About two thirds (67.9%) of the narratives were contributed by female patients, and most of the reported diagnostic errors (79.9%) took place in a hospital. Although more than half of participants said that they had reported the incident either to the institution where it happened or to a governing body, only 9% said they were satisfied by the response, the authors write.

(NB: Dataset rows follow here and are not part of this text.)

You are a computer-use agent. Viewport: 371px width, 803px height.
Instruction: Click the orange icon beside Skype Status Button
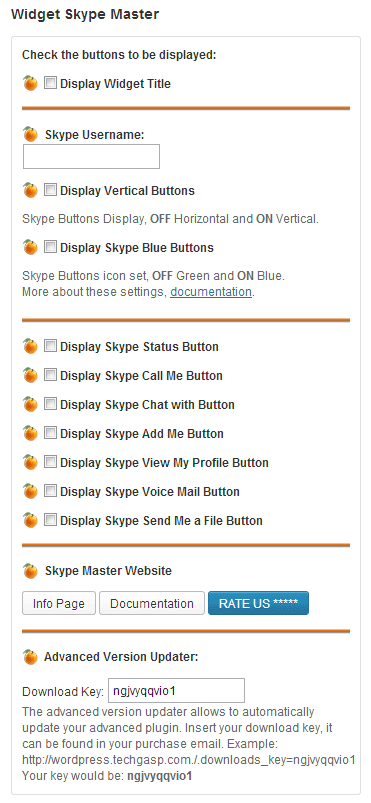point(31,347)
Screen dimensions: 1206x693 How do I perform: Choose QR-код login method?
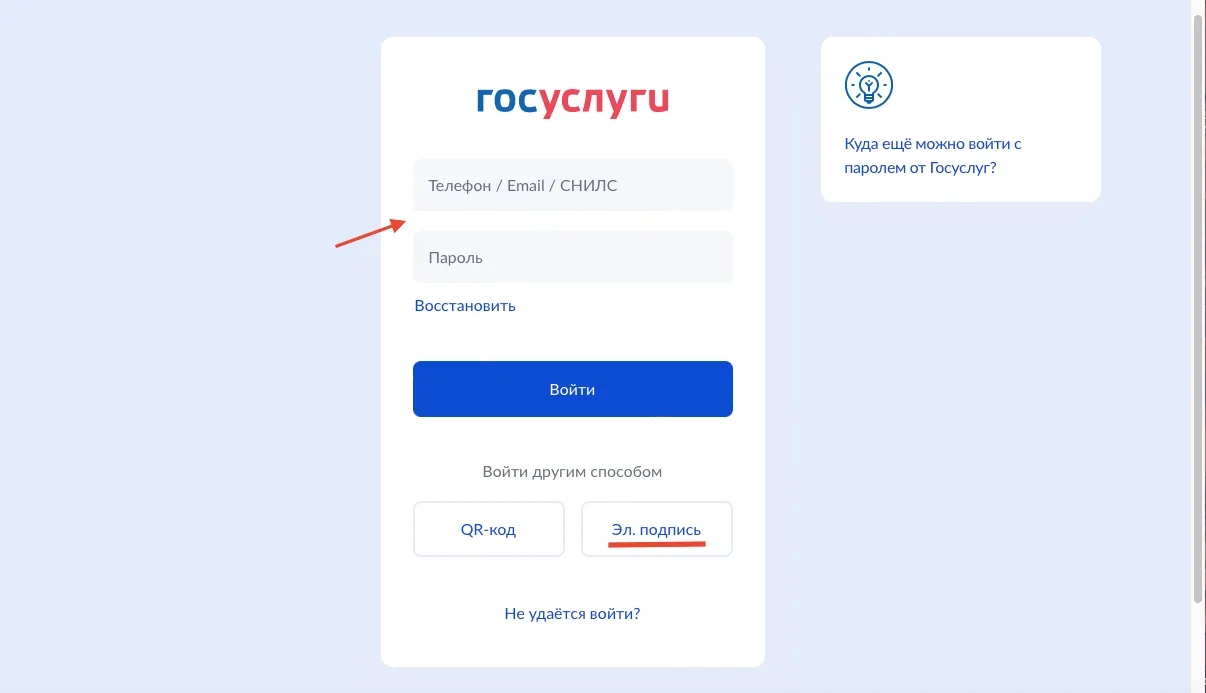[x=489, y=529]
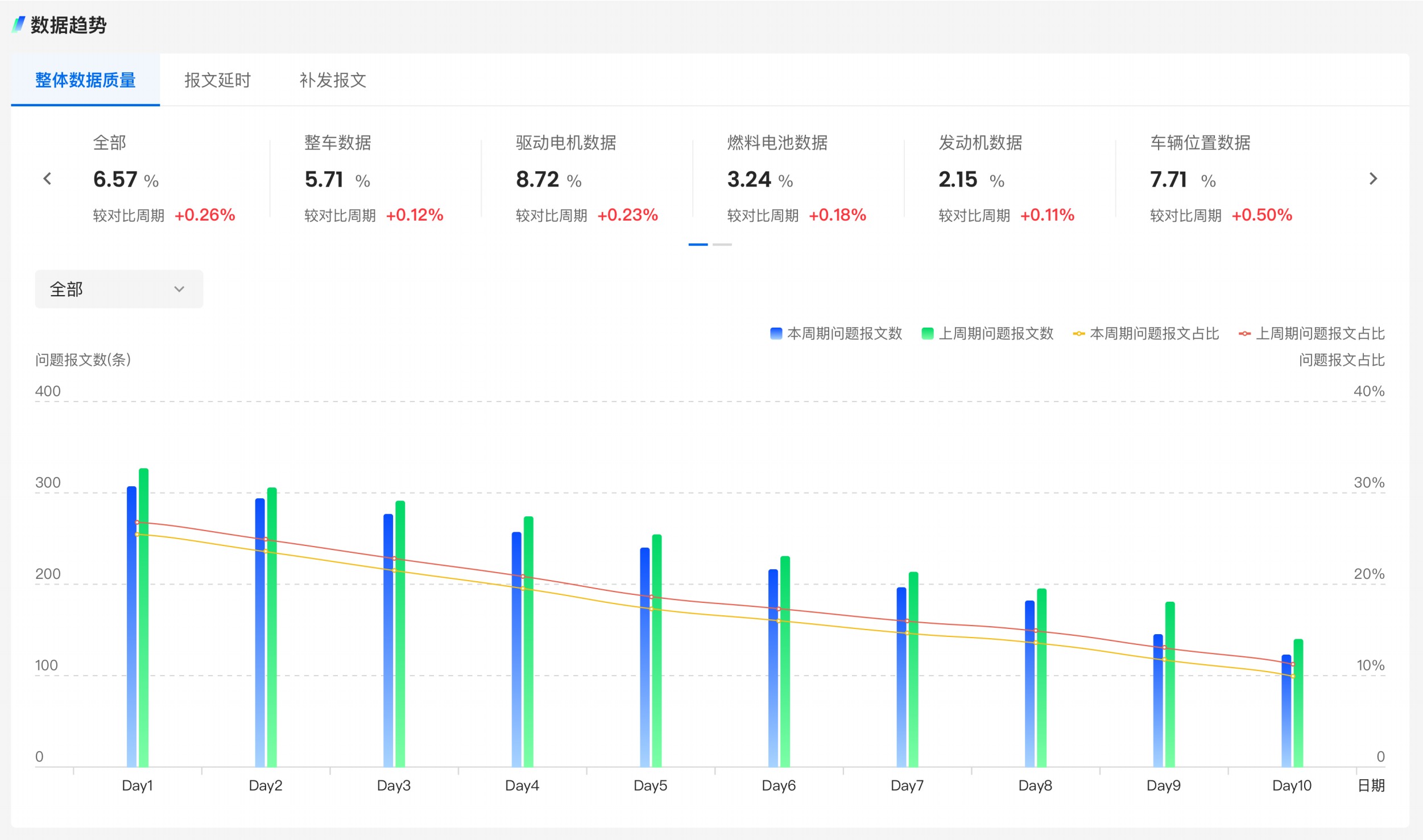The height and width of the screenshot is (840, 1423).
Task: Click the left carousel arrow icon
Action: (x=48, y=179)
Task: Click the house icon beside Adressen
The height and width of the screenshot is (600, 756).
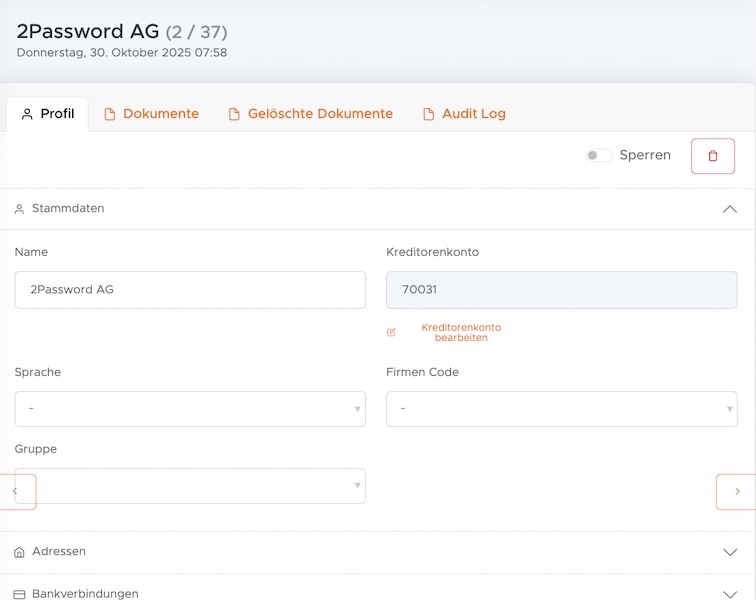Action: (x=20, y=552)
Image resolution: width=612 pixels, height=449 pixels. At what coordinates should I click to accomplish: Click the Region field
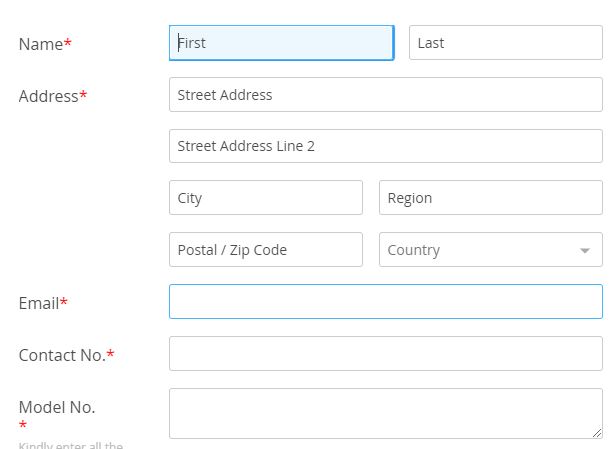490,198
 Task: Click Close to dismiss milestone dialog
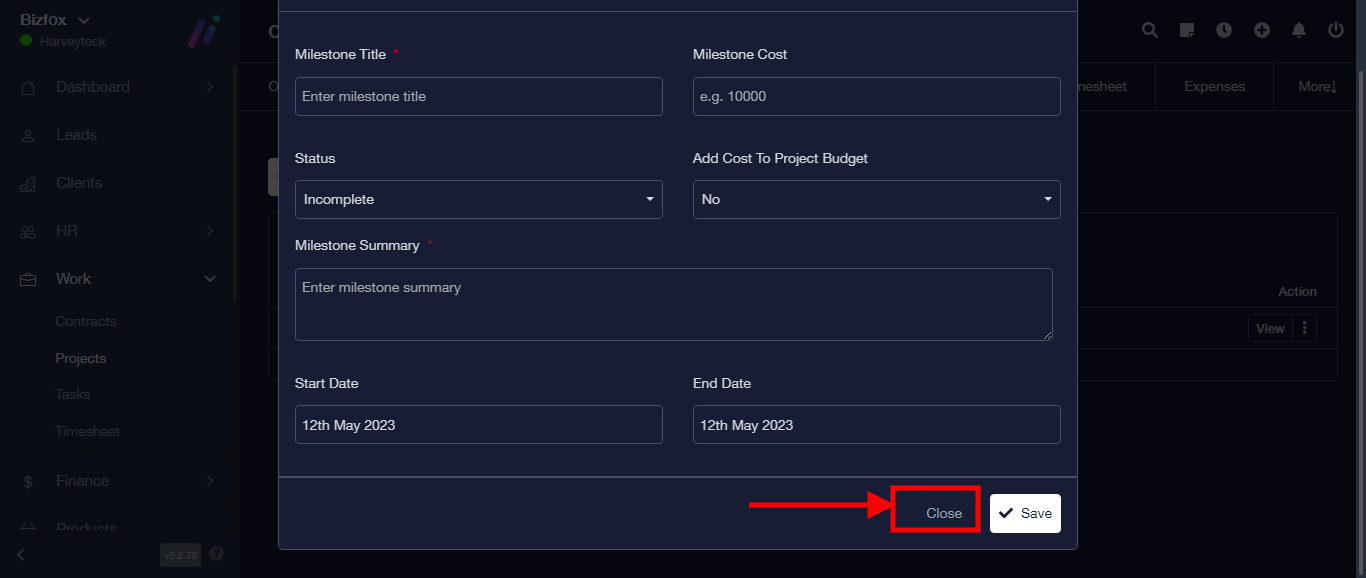(943, 513)
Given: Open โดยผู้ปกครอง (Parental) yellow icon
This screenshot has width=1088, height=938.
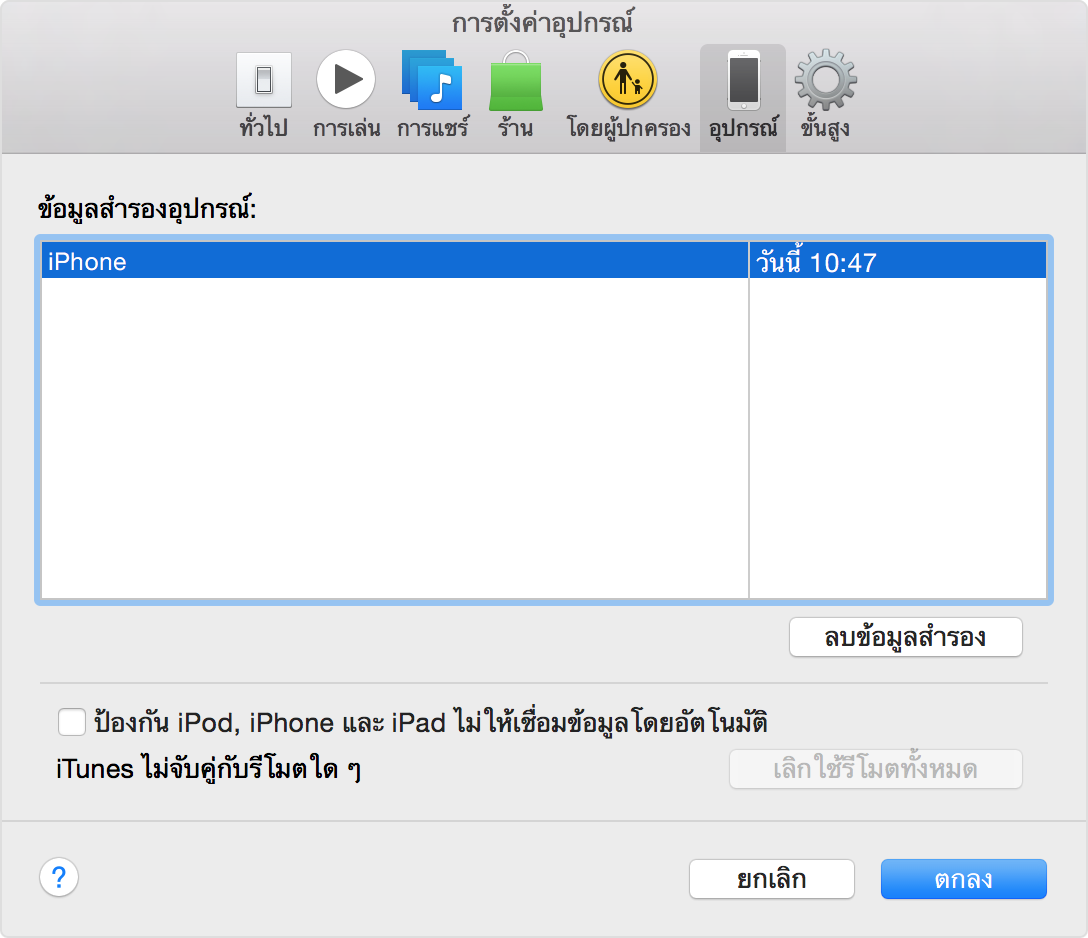Looking at the screenshot, I should point(627,81).
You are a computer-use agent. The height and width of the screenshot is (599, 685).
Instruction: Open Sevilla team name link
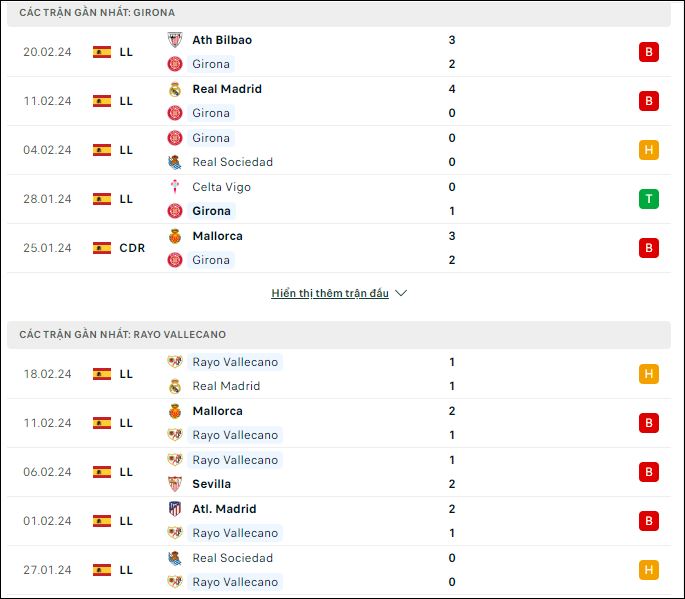click(x=211, y=484)
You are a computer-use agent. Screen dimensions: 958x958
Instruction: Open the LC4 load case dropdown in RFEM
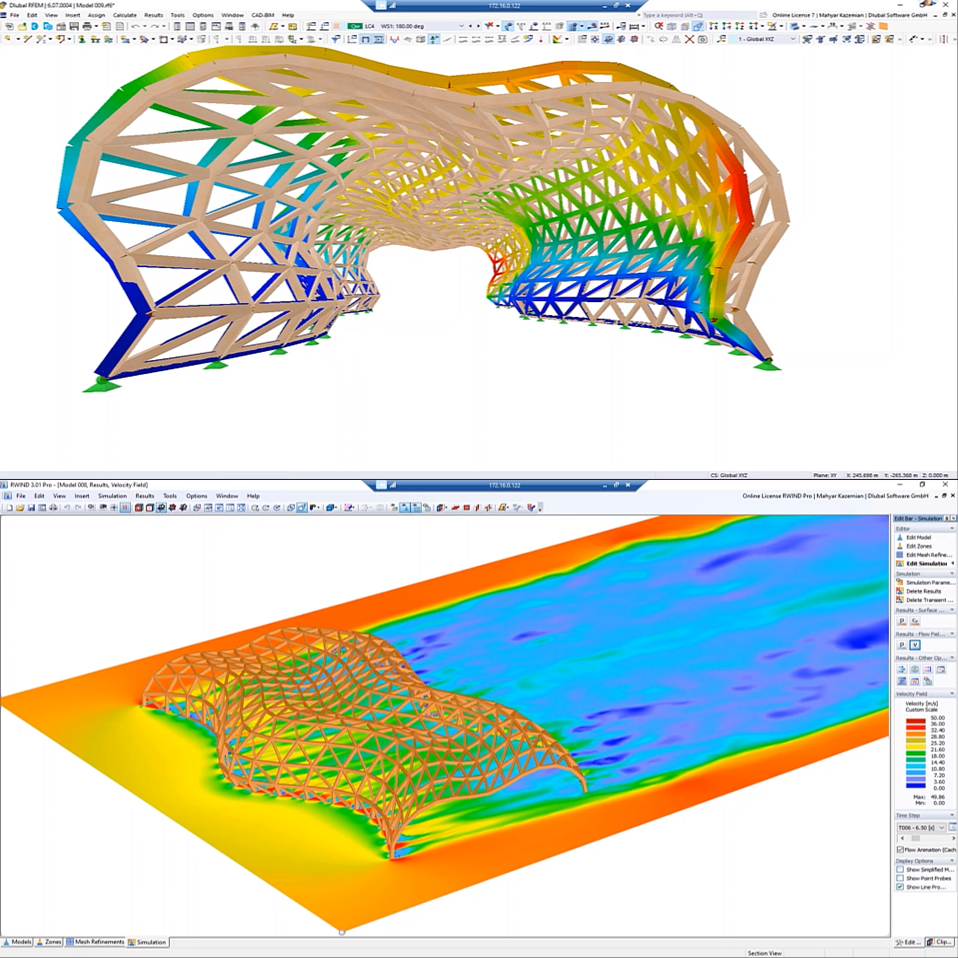pyautogui.click(x=460, y=24)
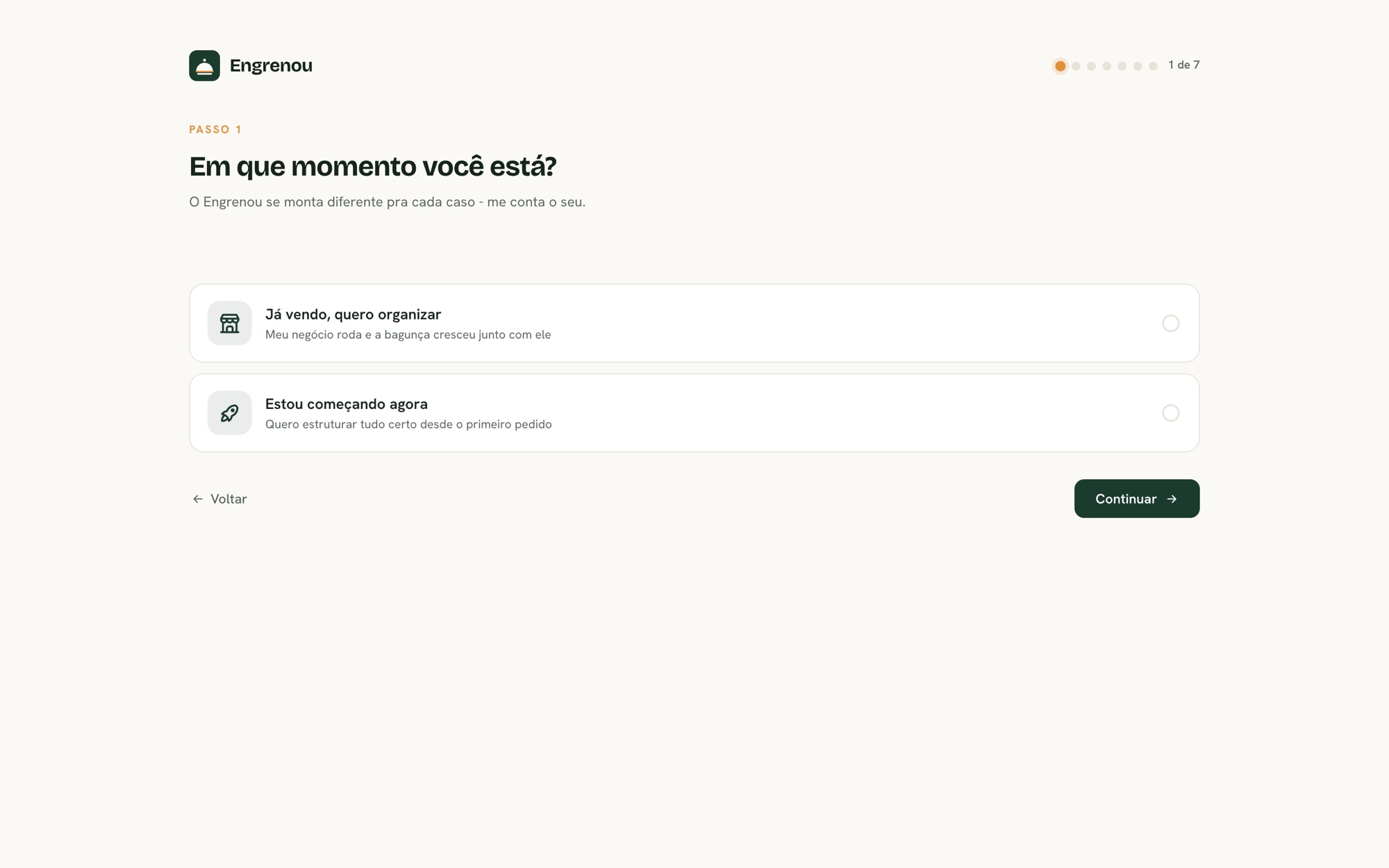Jump to the last progress step dot
Image resolution: width=1389 pixels, height=868 pixels.
1153,66
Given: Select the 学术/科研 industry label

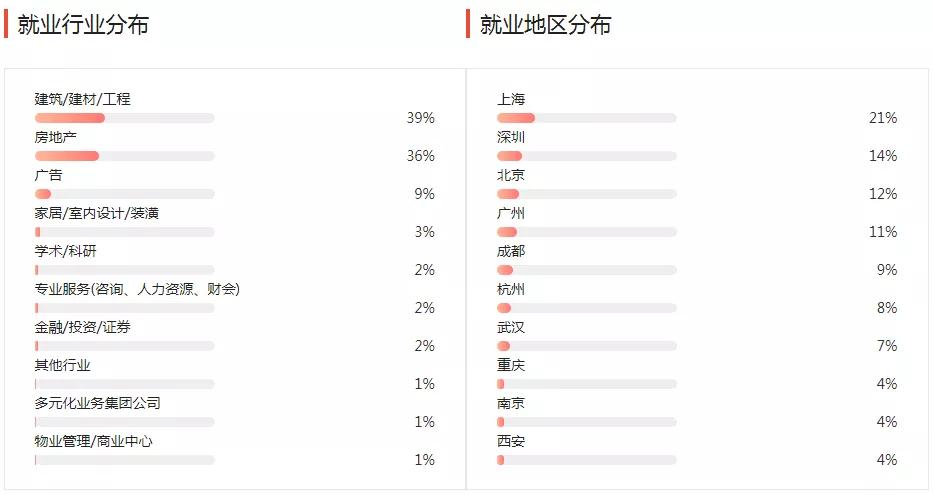Looking at the screenshot, I should pyautogui.click(x=66, y=251).
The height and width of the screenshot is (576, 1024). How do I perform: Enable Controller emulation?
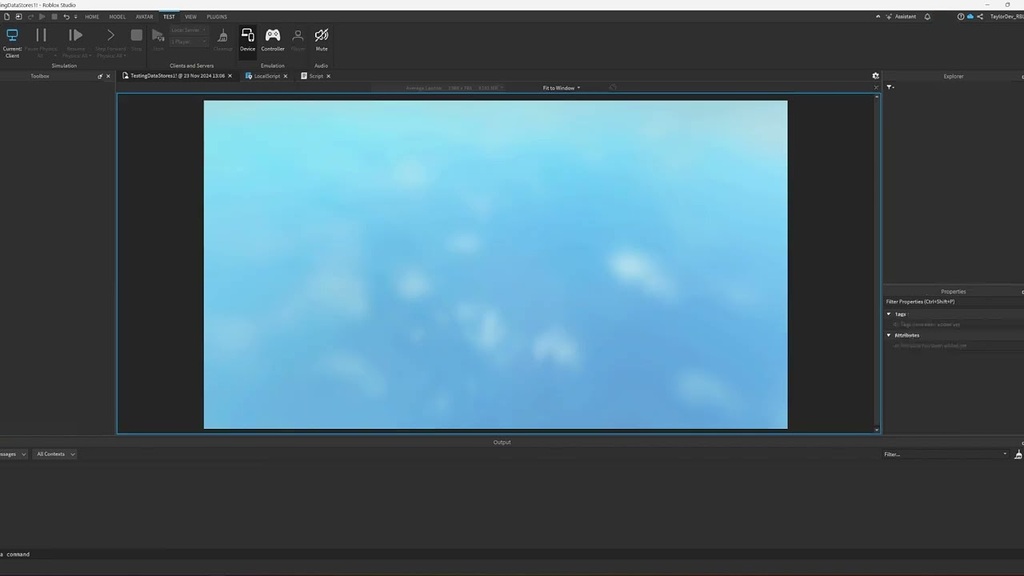273,35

One woman wrote, “I was her first-born child, had worked in a major teaching hospital for years and thought I could manage her care, and make certain she was well taken care of…. I found I was unable to do so, since I was continually ignored…. I failed her.”



In another case reported by a family member, a patient’s reports of abdominal pain that lasted over 3 years were ignored.

“One physician even had the audacity to ‘listen’ to her chest with his stethoscope and NOT put the ear pieces in his ears. Then he patted her on the shoulder and told her she was fine and walked out of the room.” She was later diagnosed with advanced metastatic colorectal cancer.

My Take:
When my patients are not forthcoming with enough history, I often turn to a family member for help. I was taught that “history is 80% of the diagnosis.” To that I add, “Without a history I might as well be practicing veterinary medicine.”

Patients are the only ones living in their body and on some level they always know what is going on. However, they frequently don’t express themselves using language that the doctor understands. It’s up to the physician to assume the patient is right and then try to fit the differential diagnosis to their dialog.

Many years ago a new patient told me she felt “like something is living inside of me.” She had chlamydia, a microscopic STD that is too small to be felt, but it was indeed living inside of her. More recently I had a patient that claimed most days she woke up looking and feeling much older than on other days. I eventually realized that those nights her sleep was not restorative. Once I understood what she was trying to tell me, the solution was easy – Chaste Tree.

Bottom Line:
If your physician doesn’t listen to you, fire them and hire someone else.